By EMILY R. WEST
On Friday morning, the Nashville Scene revealed the identity of two Williamson legislators listed in the Attorney General’s report dealing with expelled member Jeremy Durham.
The names of the legislators who interviewed with Attorney General Herbert Slatery III remained anonymous in the 52-page report until this week. Back in July, a special ad-hoc committee released Slatery’s finding, which went into detail about those who interviewed about Durham’s behavior. Tennessee Democrats have called for one particular legislator to resign this week for allegedly firing one aid who reported Durham harassing her.
“People have a right to know — in a public report on the most important public body in the state — about the conduct of their legislators,” The Scene wrote. “If voters want to send them all back to the Hill, great.
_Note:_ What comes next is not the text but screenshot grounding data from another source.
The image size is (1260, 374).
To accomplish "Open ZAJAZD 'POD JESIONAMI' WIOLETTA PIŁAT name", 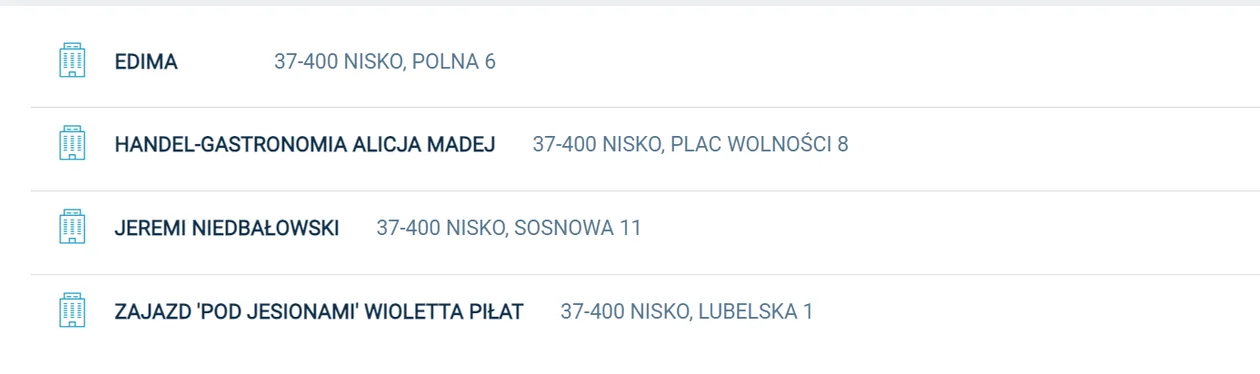I will click(319, 312).
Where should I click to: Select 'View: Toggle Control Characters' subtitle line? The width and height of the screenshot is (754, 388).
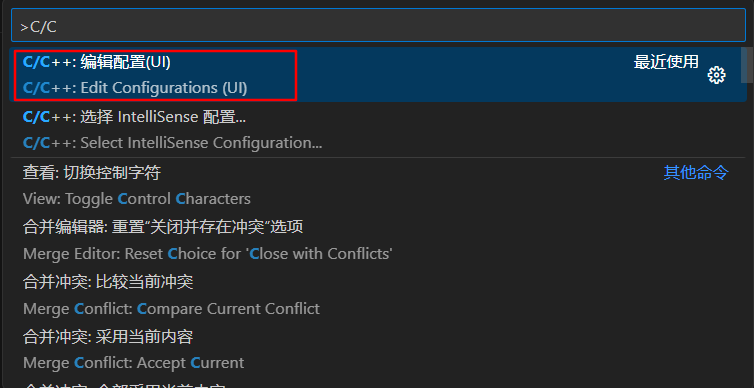point(137,199)
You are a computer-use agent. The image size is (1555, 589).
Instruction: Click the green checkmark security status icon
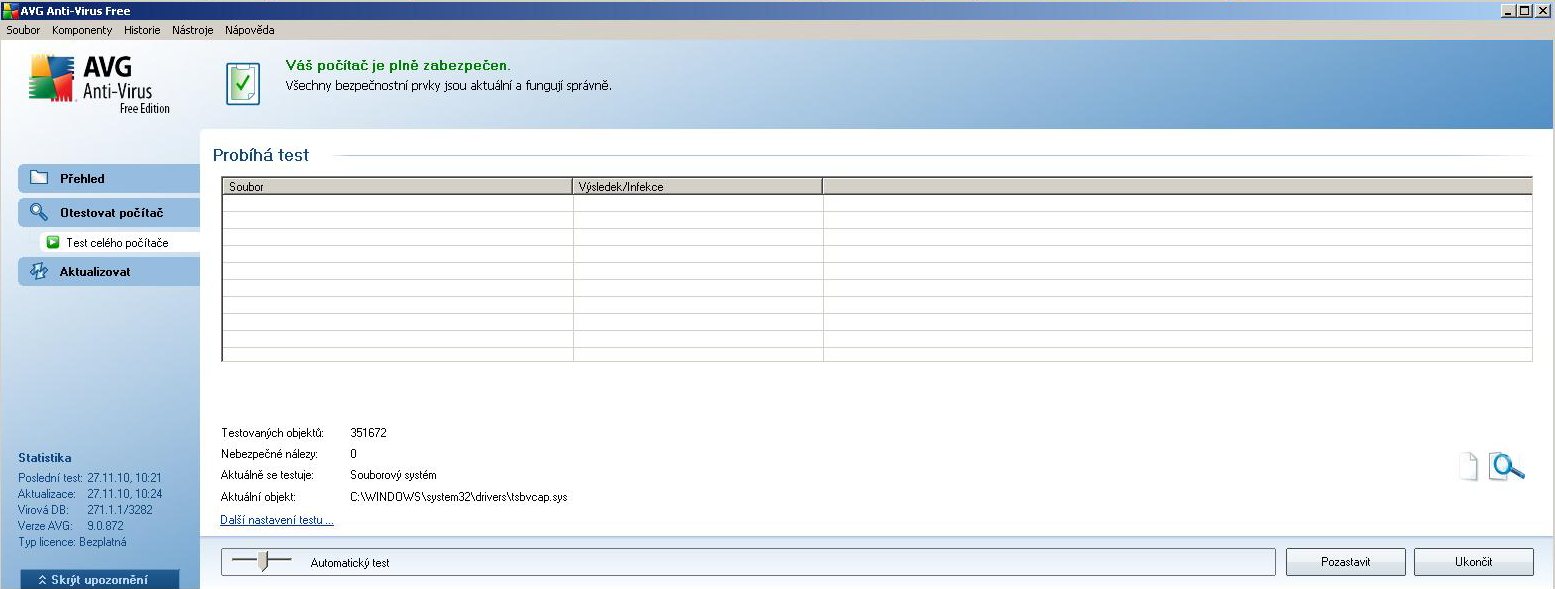click(x=243, y=84)
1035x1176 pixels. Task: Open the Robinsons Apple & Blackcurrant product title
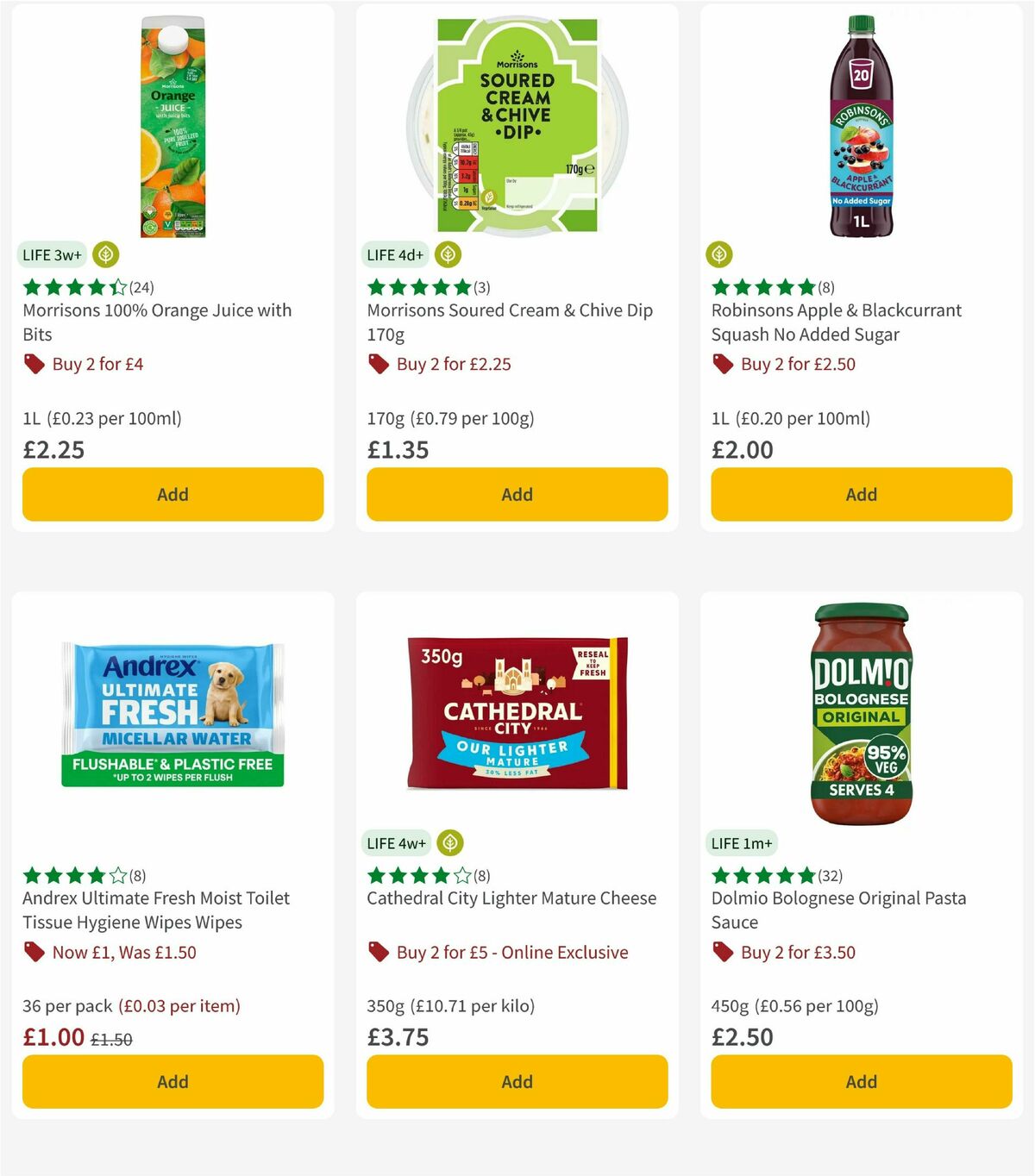pyautogui.click(x=836, y=322)
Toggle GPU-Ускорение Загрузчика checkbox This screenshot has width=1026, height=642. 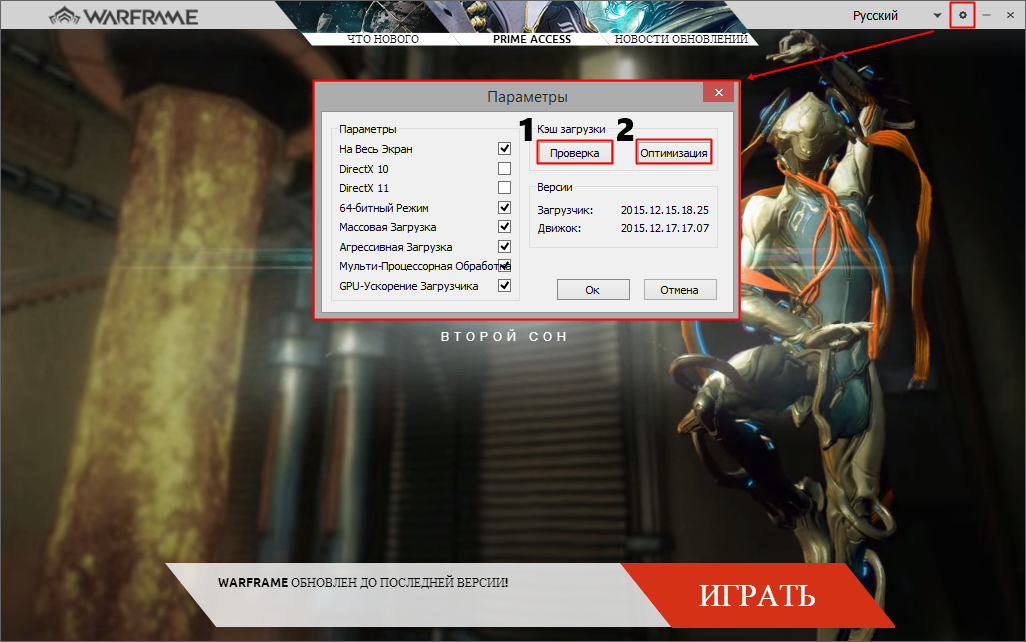505,286
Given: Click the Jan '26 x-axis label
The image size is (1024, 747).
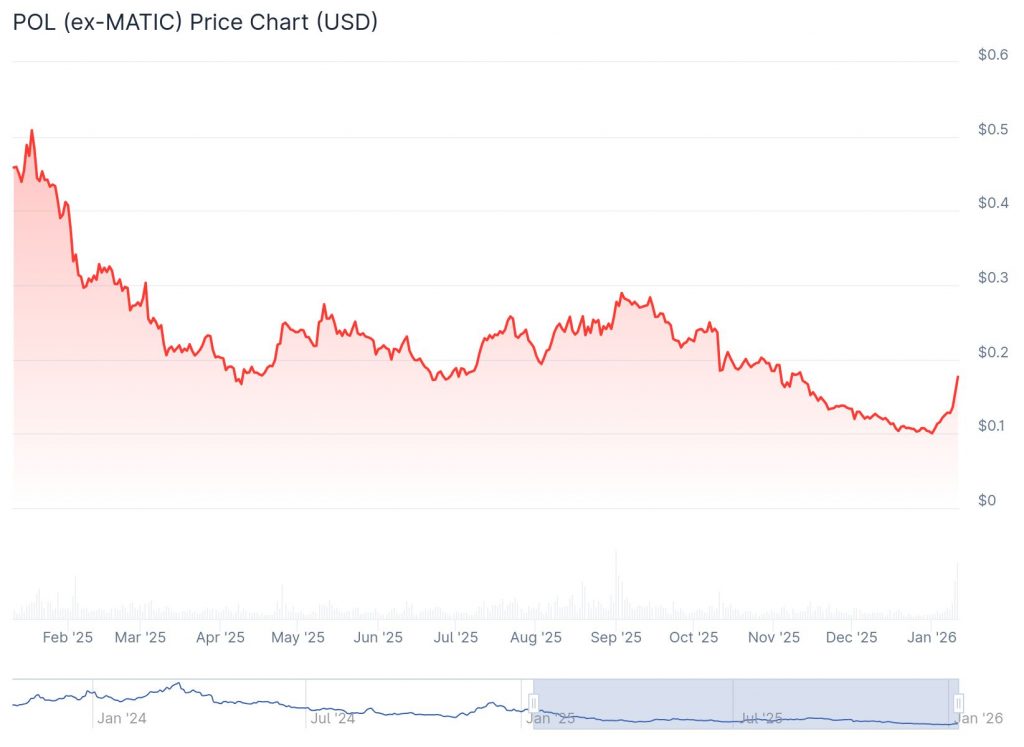Looking at the screenshot, I should [x=932, y=636].
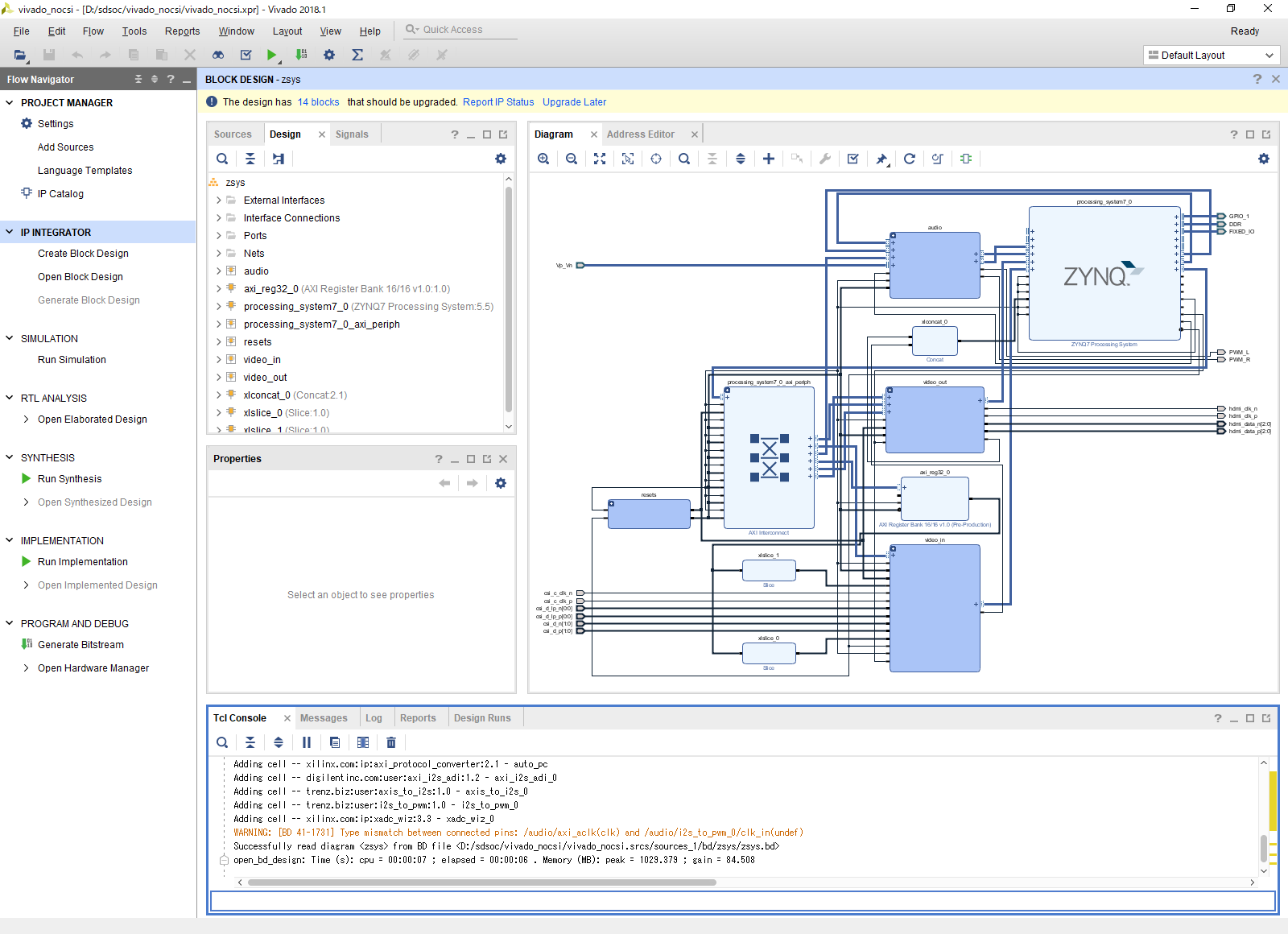Viewport: 1288px width, 934px height.
Task: Pause Tcl Console output
Action: click(x=307, y=742)
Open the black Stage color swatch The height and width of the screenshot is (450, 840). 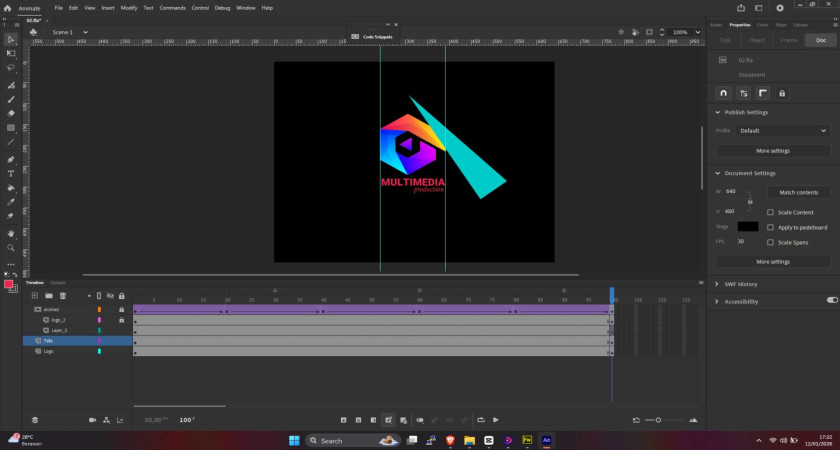748,227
But sweeping this all under the rug and hoping it will go away is the kind of behavior that got us here in the first place.”
Rep. Charles Sargent (R-Franklin) said he had took no issue with The Scene claiming he was Rep. John Doe No. 55. He is running again for House District 61 seat unopposed in the general election.
“I have nothing to hide,” he said in an interview the Home Page on Friday. “I didn’t feel like they hung me out or anything. I went on about my business.”
The report recounted an incident with a member of Sargent’s staff. She received a text from Durham, saying he was going to “steal” her away from his office. According to the report, Durham later told Sargent in the elevator “the young, hot assistant is such a cliche.”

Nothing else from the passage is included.